Laurence Vanin : "Les techno-sciences doivent être placées au service de l'homme"

Partenaire des Rencontres économiques d'Aix-en-Provence qui se déroulent du 6 au 8 juillet prochain, La Tribune publie chaque semaine un entretien avec un acteur économique originaire de Provence Alpes Côte d'Azur. Ou il est question des "Métamorphoses du monde", thème de l'édition 2018. Entretien avec la philosophe, directrice de la chaire Smart City et Philosophie que déploie l'Université Côte d'Azur, portée financièrement par les industriels.
(Crédits : DR)

La Tribune - Les Rencontres économiques d'Aix-en-Provence évoquent un monde de "Métamorphoses". Que vous inspire le terme ?

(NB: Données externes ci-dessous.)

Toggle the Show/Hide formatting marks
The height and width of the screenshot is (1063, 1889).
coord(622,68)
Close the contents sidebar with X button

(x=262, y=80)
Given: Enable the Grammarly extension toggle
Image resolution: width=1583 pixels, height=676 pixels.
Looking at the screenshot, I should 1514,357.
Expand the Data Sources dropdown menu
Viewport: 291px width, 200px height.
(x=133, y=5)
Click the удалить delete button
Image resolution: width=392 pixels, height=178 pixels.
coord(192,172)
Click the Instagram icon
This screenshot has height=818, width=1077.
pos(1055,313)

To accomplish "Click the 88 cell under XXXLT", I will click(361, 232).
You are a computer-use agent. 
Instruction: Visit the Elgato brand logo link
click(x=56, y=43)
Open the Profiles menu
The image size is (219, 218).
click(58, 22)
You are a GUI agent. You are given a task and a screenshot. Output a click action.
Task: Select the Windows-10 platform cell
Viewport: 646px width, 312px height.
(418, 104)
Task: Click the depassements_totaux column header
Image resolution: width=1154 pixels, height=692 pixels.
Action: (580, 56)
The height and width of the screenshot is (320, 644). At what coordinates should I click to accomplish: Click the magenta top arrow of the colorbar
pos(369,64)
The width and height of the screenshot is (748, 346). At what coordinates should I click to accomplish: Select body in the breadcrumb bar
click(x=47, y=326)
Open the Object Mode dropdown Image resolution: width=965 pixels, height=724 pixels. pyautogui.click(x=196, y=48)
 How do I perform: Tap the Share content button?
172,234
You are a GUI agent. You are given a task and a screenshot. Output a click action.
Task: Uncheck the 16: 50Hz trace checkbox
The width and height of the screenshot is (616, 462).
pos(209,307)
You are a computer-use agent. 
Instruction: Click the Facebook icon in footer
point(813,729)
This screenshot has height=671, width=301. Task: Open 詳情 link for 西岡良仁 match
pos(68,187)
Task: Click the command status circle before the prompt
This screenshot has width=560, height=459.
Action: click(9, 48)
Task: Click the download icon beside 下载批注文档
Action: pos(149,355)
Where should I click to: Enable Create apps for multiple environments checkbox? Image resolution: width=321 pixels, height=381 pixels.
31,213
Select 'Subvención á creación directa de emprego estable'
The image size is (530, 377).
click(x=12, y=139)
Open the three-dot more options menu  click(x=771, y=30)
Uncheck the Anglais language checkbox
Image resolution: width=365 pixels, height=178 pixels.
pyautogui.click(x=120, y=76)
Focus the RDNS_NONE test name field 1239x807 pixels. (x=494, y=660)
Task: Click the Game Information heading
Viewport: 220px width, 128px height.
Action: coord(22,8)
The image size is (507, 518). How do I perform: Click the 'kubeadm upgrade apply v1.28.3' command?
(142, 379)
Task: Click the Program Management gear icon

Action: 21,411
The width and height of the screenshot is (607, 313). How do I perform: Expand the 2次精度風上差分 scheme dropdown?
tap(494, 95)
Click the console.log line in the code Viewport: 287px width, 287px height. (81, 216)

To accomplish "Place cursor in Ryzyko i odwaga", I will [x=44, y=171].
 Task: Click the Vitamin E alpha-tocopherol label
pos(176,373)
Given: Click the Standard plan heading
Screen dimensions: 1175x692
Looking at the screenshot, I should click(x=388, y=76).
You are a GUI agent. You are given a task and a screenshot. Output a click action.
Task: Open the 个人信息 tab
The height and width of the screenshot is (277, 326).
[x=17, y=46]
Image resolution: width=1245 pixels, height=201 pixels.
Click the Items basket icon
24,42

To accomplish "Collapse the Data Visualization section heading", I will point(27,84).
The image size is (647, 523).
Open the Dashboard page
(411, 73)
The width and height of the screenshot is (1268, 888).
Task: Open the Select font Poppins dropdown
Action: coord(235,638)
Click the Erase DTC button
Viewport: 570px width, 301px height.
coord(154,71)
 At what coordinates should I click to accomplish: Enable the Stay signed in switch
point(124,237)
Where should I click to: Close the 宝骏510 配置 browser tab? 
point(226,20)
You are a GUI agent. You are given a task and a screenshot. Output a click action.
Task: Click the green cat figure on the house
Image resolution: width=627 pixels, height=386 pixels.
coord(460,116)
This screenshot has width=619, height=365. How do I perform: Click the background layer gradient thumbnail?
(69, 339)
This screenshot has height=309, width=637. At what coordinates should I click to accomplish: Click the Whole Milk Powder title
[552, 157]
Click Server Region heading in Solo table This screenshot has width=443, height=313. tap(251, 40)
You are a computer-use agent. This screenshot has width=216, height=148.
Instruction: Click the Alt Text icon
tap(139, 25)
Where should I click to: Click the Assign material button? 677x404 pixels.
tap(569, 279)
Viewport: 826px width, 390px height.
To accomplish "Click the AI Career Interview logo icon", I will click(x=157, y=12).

Laurence Vanin - La métamorphose, c'est le moment de tous les changements, d'un nécessaire retour à soi. La métamorphose ce n'est pas une modification. C'est revenir à une innocence première. Qui, lorsque nous l'avons retrouvée, permet de reconstruire son moi profond. La métamorphose peut nous mettre sur une voie qui nous correspond mieux. La rupture amène forcément à faire d'autres choix. Il peut aussi être question de métamorphose au sens collectif. Et dans ce cas, la vie collective ne peut pas se construire avec l'ego. Il faut cependant garder sa singularité. Le collectif, c'est la combinatoire des singularités. Ces deux métamorphoses faites, c'est là qu'intervient la smart city, qui peut être le lieu de tous les fantasmes avec le risque de l'exacerbé. Il faut construire la ville de demain en envisageant la jonction entre les habitudes de chacun, pour en faire un lieu où l'on est respectueux de la place de l'autre. Les technosciences ne peuvent pas tout résoudre. Elles doivent être placées au service de l'homme et non pas l'inverse.

Faut-il craindre l'impact de l'intelligence artificielle ?

L'intelligence artificielle va faciliter la vie, les nanotechnologies vont permettre des états des lieux concernant la santé par exemple. Il ne fait pas refouler le progrès. Les GAFAMA ont déjà construit une modélisation. Or, nous pourrions peut-être proposer un modèle qui serait le contraire des GAFAMA. L'Europe est une zone d'opacité, ces géants n'y sont pas implantés comme ils l'imaginaient.

L'Europe, justement, peut-elle devenir un géant du numérique ?

Oui. L'Europe n'a peut-être pas été convaincante politiquement. L'Europe est fragile mais peut-être a-t-elle une carte à jouer dans la fabrique d'un nouveau modèle numérique, un modèle où chacun pourra se projeter. L'Europe peut entraîner avec elle le bloc africain. Ici, nous avons des chercheurs, des cerveaux, notre Chaire est positionnée sur l'axe euro-méditerranéen. Si nous arrivons à jouer la carte d'un ralliement avec l'Afrique, nous sommes capables de créer un pôle concurrent de la Silicon Valley et des GAFAMA.

L'éthique est-elle indispensable ou est-elle un frein ?

L'éthique est indispensable. Les interrogations sont apparues lorsque Dolly (le premier mammifère, une brebis, cloné NDLR) est née. Il y a un ensemble de valeurs qui nous devons poser à l'horizon de la smart city. Il faut dire ce que l'on veut. Veut-on préserver les libertés, rester des êtres indépendants ? Il faut poser l'horizon des valeurs, et les valeurs en question ne sont pas moralisatrices. L'éthique intervient là où se pose la question du citoyen connecté. C'est comment devenir un smart citoyen épanoui.